Screenshot pointing data:
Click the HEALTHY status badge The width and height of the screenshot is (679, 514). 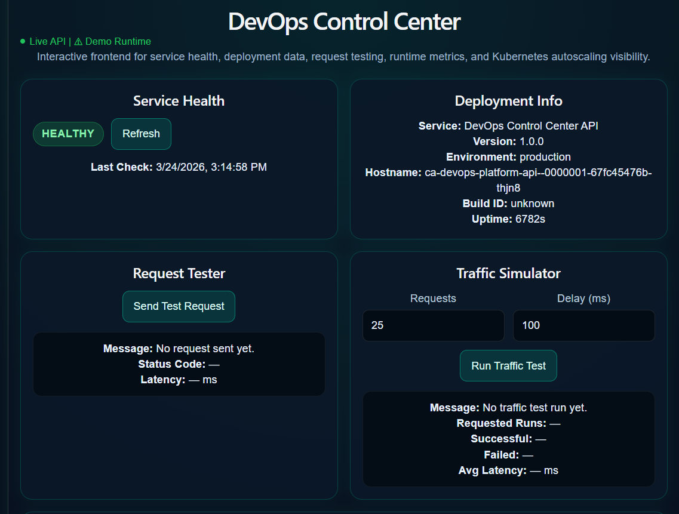pyautogui.click(x=68, y=134)
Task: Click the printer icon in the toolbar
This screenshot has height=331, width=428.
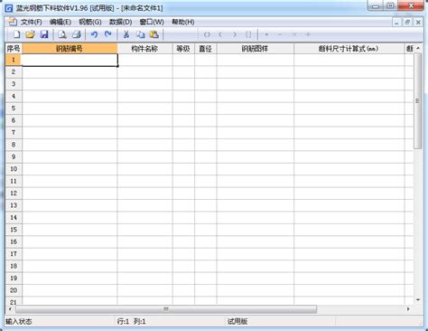Action: click(77, 34)
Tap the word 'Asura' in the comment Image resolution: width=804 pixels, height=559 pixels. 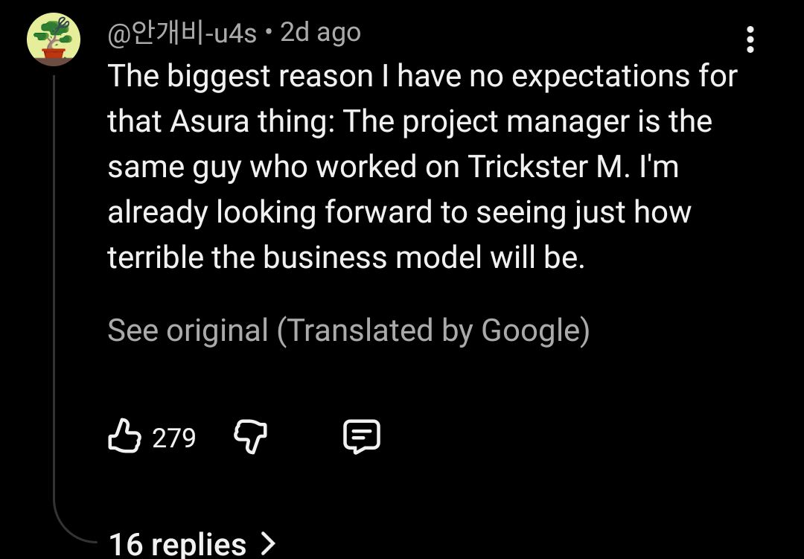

◆ Task prompt
Edit the records starting at the line that contains "Task: Click the printer icon in the toolbar" and ending at the end of the records, replacing "toolbar" with "menu bar" and changing nothing else. Give only those lines, and leave the pictures out.

◆ Solution to this exercise
Task: Click the printer icon in the menu bar
This screenshot has height=331, width=428.
Action: click(77, 34)
Tap the word 'Asura' in the comment Image resolution: width=804 pixels, height=559 pixels. 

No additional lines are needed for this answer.